Asian shares fall, oil gains after OPEC plus strikes deal

Asian shares are mostly lower and crude prices have gained more than $1 per barrel after OPEC and other oil producing nations agreed to cut output to reflect the collapse of demand due to the pandemic

TOKYO —
Shares were mostly lower Monday in Asia while crude prices gained more than $1 per barrel after OPEC and other oil producing nations agreed to cut output to reflect the collapse of demand due to the pandemic.

Just hours before markets reopened, OPEC, Russia and other oil producers finalized an unprecedented production cut of nearly 10 million barrels, or a tenth of global supply, seeking to boost crashing prices and end a price war.

U.S. benchmark crude jumped $1.30 to $24.06 per barrel in electronic trading on the New York Mercantile Exchange. It had fallen $2.33, or 9.3%, to $22.76 per barrel on Thursday, before the Good Friday holiday.

Brent, the international standard for pricing, added $1.41 to $32.89 per barrel.

The group of nations agreed on a video conference late Sunday to cut 9.7 million barrels a day beginning May 1. Mexico had initially blocked the deal. Iran’s oil minister also says several Middle Eastern nations agreed to an additional cut of 2 million barrels a day.

Analysts said the cuts were not enough to make up for the void in demand due to business and travel shutdowns due to the coronavirus. But the deal at least helped resolve a price war that took U.S. crude to near $20 per barrel, pummeling U.S. oil and gas producers.
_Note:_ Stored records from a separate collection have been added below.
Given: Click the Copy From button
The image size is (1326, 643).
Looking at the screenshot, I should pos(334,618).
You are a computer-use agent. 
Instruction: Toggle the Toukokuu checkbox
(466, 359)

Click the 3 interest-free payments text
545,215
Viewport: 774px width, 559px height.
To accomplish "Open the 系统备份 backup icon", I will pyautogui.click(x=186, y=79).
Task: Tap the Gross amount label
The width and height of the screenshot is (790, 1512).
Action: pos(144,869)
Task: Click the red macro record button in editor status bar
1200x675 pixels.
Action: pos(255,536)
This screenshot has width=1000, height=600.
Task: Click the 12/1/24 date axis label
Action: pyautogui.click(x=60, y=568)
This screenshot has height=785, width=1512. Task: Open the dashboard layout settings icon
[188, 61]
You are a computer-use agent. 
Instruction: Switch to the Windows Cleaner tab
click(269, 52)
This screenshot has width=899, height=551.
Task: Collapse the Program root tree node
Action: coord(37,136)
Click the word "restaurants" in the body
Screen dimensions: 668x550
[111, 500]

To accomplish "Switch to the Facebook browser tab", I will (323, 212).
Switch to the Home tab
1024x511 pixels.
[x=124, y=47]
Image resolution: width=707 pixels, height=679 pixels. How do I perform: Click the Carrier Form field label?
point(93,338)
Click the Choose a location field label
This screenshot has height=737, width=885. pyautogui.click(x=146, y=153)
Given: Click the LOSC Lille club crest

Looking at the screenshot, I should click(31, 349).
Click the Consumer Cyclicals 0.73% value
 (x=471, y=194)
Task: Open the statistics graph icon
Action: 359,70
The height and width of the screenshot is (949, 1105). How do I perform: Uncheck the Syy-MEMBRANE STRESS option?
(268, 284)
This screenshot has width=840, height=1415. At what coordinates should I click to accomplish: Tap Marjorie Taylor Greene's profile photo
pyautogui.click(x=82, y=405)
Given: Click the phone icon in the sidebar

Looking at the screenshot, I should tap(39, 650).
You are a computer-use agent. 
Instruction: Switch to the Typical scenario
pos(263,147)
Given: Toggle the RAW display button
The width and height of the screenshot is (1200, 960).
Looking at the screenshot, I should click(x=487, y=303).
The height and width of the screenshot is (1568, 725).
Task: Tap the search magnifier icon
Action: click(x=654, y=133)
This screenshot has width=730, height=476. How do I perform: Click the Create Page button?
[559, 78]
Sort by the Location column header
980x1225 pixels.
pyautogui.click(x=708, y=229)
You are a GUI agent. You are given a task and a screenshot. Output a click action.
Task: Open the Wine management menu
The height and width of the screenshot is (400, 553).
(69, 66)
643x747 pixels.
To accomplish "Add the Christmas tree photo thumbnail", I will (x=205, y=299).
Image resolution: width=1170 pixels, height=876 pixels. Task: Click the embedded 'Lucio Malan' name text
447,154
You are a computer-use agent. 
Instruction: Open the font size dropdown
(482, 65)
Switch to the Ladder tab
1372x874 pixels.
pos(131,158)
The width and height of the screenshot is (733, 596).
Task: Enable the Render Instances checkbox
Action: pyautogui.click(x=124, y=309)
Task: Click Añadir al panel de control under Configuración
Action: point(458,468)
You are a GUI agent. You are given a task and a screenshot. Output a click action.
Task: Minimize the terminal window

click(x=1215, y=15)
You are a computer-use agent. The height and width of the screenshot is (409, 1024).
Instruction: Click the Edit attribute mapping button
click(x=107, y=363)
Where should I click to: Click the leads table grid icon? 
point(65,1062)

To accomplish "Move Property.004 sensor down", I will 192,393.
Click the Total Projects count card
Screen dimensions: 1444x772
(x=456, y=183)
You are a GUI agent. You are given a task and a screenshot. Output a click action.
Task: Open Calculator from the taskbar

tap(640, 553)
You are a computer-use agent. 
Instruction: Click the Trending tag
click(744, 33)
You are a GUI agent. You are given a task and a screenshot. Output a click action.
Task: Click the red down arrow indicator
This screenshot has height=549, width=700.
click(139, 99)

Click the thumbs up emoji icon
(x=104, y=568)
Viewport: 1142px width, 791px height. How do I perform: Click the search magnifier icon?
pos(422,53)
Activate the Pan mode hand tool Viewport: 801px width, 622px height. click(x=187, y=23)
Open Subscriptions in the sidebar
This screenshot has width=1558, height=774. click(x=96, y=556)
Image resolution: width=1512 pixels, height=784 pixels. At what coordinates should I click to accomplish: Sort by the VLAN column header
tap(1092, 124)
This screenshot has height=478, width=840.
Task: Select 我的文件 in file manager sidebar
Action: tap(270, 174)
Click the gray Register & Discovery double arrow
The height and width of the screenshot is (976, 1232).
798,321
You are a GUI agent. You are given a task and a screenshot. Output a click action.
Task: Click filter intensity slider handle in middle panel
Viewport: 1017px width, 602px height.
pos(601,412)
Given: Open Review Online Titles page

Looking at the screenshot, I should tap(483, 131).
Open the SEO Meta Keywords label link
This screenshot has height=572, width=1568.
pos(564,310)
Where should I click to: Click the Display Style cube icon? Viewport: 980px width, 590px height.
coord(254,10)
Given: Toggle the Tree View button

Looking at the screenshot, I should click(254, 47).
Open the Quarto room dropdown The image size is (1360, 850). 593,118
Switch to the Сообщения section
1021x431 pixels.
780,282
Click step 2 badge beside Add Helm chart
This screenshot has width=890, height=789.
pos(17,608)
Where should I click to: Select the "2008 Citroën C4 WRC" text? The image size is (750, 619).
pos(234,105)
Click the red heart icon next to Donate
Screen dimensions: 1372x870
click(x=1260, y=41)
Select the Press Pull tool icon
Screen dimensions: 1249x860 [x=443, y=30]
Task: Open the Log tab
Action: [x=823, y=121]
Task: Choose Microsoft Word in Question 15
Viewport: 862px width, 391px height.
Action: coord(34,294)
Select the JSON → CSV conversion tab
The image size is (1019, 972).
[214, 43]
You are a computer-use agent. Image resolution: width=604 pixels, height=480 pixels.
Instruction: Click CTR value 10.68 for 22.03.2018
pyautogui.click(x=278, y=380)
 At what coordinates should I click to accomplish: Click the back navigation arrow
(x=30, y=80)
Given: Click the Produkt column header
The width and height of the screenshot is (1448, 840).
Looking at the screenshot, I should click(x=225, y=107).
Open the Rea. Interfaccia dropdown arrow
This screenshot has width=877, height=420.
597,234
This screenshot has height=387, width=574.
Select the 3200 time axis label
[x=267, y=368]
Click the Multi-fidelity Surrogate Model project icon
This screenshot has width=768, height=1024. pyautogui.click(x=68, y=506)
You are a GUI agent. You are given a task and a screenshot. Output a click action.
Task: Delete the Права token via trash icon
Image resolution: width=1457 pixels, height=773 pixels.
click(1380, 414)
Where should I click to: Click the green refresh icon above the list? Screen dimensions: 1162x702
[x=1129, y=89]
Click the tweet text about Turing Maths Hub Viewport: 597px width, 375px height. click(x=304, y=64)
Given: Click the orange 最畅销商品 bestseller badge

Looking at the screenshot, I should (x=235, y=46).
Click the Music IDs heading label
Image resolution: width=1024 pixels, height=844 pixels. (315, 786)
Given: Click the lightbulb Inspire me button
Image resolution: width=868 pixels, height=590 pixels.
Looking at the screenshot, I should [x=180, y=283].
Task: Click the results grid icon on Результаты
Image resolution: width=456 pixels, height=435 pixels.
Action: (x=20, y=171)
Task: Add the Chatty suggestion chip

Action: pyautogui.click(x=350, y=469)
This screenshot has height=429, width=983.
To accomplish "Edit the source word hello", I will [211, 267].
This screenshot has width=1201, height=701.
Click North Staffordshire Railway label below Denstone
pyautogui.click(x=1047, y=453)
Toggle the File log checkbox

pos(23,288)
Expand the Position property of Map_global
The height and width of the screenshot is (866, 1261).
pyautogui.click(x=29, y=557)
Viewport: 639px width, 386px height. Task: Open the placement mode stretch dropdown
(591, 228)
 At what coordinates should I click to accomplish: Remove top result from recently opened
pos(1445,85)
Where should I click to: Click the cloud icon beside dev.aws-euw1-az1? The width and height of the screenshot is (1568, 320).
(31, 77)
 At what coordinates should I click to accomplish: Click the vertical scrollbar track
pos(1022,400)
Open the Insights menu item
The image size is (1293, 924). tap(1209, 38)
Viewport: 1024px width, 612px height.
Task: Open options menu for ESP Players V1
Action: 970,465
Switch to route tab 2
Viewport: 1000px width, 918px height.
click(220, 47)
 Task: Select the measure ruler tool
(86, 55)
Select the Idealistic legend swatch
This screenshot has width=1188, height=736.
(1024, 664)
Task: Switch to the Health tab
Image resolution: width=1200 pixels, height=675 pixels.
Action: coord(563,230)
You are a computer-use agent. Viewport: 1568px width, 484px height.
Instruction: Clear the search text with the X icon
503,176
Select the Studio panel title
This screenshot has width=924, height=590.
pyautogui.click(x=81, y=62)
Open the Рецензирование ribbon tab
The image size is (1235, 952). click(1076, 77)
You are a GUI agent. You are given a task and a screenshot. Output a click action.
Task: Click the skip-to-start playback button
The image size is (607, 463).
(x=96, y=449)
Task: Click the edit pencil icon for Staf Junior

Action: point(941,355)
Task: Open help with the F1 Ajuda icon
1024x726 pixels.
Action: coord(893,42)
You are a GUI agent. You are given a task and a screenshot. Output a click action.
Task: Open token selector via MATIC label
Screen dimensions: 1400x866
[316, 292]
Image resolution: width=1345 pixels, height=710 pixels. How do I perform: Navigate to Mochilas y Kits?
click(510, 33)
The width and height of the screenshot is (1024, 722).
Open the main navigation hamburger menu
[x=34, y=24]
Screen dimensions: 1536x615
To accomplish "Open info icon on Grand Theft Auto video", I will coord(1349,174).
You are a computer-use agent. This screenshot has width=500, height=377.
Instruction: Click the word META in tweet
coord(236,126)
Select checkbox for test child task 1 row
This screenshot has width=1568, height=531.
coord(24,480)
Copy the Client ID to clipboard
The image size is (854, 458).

In share trading, Japan’s Nikkei 225 index lost 0.8% to 19,349.74. The Shanghai Composite index gave up 0.4% to 2,785.47 and the Kospi in South Korea shed 0.7% to 1,847.83. Shares fell in Singapore and Taiwan but rose in Indonesia.

Markets in Hong Kong, Sydney and some other regional markets were closed for Easter holidays.

“With much of the world still on holiday, this will be a quiet start to the week,” said Robert Carnell, regional head of research in Asia at ING. “Increasingly, thoughts will turn to the process of deconfinement, something that we expect will be very slow and phased.”

Wall Street closed out its best week in 45 years on Thursday, thanks to unprecedented efforts by the Federal Reserve to support the economy through the coronavirus crisis.

Investors and analysts are looking ahead, trying to gauge when shutdowns in many countries might ease now that the number of deaths and new cases is falling or leveling off in some of the hardest-hit regions,

Comments by Dr. Anthony Fauci, the top infectious disease expert in the U.S., have raised hopes. He has said some parts of the U.S. might be able to reopen as early as next month.

China has begun, cautiously, to reopen activity in regions such as Wuhan and surrounding Hubei province that were shut down during the worst of its outbreak.

However, in Asia some governments are just now tightening restrictions to try to curb surges in the number of newly confirmed coronavirus infections. That is particularly true of Japan, where Prime Minister Shinzo Abe is facing harsh criticism from many who believe the government has done too little, too late, to prevent a huge outbreak.

This week will bring a slew of first quarter corporate earnings that are likely give an inkling of how badly the pandemic is battering business, though much of the damage has come since the end of March. China is due to report its first quarter GDP data on Friday.

On Thursday, the S&P 500 rose 39.84 points to 2,789.82. The Dow Jones Industrial Average added 1.2%, to 23,719.37, and the Nasdaq climbed 0.8% to 8,153.58.

For the week, the S&P 500 jumped 12.1%, its best performance since late 1974.

CURRENCIES: The dollar fell to 108.10 Japanese yen from 108.21 yen on Friday. The euro inched down to $1.0932 from $1.0940.